Global CO2 emissions from fossil fuels such as coal, oil and natural gas continue to rise. They are expected to reach a peak in 2023 at 36.8 billion tons per year, as experts write in the Global Carbon Budget report. That is 1.1 percent more than in 2022 and 1.4 percent more than in the pre-Corona year 2019.
“The impacts of climate change are evident all around us, but action to reduce carbon emissions from fossil fuels remains painfully slow,” said research leader Pierre Friedlingstein from the University of Exeter, UK, in a statement. More than 120 experts were involved in the report, published in the journal “Earth System Science Data”.
Threatened climate target
The proportion of the greenhouse gas carbon dioxide (CO2) in the air will average 419.3 ppm (parts per million) in 2023, which is 51 percent higher than in 1750. “It seems inevitable that we will “The 5 degree target will be exceeded – and the last few years have shown us dramatically how serious the consequences of climate change already are,” said Julia Pongratz from the Ludwig Maximilian University of Munich, one of the lead authors of the report. Nevertheless, every tenth of a degree counts in the fight against the climate crisis.

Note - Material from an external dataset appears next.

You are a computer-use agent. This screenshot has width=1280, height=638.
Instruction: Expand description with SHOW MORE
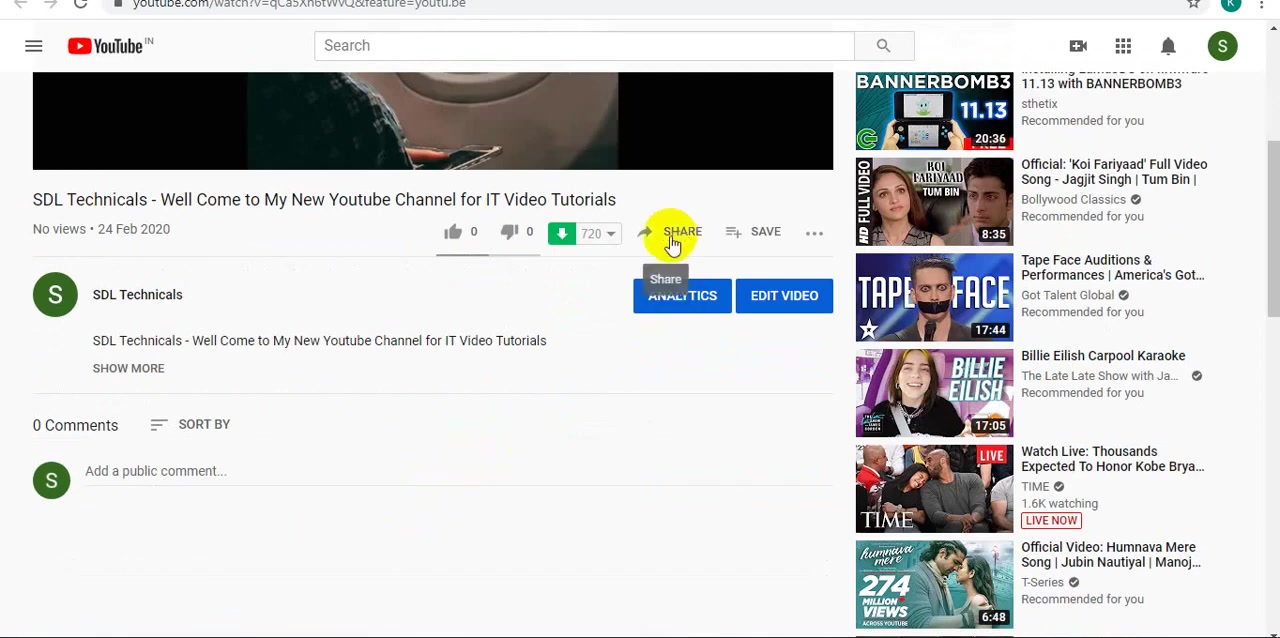pyautogui.click(x=128, y=368)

The global average temperature should not rise to more than 1.5 degrees Celsius compared to the time before the industrial revolution – this was the primary goal of the Paris climate conference in 2015. The global budget of CO2 that can still be emitted in order to achieve this goal with a However, the probability of achieving 50 percent will be exhausted at the 2023 emissions level in seven years, as the experts write in the report. It will take 15 years to keep global warming to 1.7 degrees, and 28 years at two degrees, starting in 2024.

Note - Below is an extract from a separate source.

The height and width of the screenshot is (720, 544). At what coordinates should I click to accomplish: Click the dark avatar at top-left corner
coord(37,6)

More emissions in China and India
Using a variety of measurements and carefully tested computer models, the researchers determined that India emitted 8.2 percent more CO2 from fossil fuels this year than in 2022. The world’s most populous country now has higher emissions than the European Union.
China, which is responsible for 31 percent of all global fossil CO2 emissions, emitted four percent more fossil CO2 in 2023 than in the previous year. On the other hand, the USA has reduced these emissions by 3.0 percent and the EU by as much as 7.4 percent. In the rest of the world there was a decrease of 0.4 percent, i.e. a positive trend.
For Germany, there is no advance calculation for 2023 in the report. Last year, the Federal Republic reduced fossil CO2 emissions by 1.9 percent. Compared to 1990, Germany has been able to reduce its CO2 emissions by 36.8 percent to 0.67 billion tons (equivalent to 1.8 percent of global emissions). Nevertheless, more needs to be done in this country to save CO2.
Reforestation cannot keep up
Another focus of the report is so-called land use change, particularly deforestation. It is estimated that 4.1 billion tonnes of CO2 will have entered the atmosphere in 2023 due to land use changes. That is slightly less than the average for the years 2013 to 2022 of 4.7 billion tons. During this decade, 1.9 billion tons of CO2 were removed from the air each year through reforestation, but this was not enough to offset the 4.2 billion tons per year of emissions from persistent deforestation, primarily in Brazil, Indonesia and the Congo.
Technical solutions in their infancy
For the first time, the report also shows the reduction of atmospheric CO2 through technical measures. However, this currently only amounts to 0.00001 billion tons of CO2 – and therefore significantly less than one millionth of current CO2 emissions.
Nevertheless, technologies such as direct CO2 extraction from the air and subsequent storage (Direct Air Carbon Capture and Storage – DACCS) are needed, emphasized Jan Minx from the Mercator Research Institute on Global Commons and Climate Change (MCC) in Berlin. “If we want to clean up the atmosphere at some point because we don’t want to live with climate damage of 1.5 degrees, then we need these technologies.”
The experts are hopeful that there are numerous countries that have significantly reduced their CO2 emissions and whose economies have still grown.
So-called carbon sinks continue to absorb around half of the CO2 released into the air by humans. On land it is primarily the vegetation and soils, and in the ocean certain chemical reactions that remove CO2 from the atmosphere. But without climate change, the land depression and the ocean depression could absorb significantly more CO2. “These effects will become even more pronounced as climate change increases,” emphasized Judith Hauck from the Alfred Wegener Institute in Bremerhaven.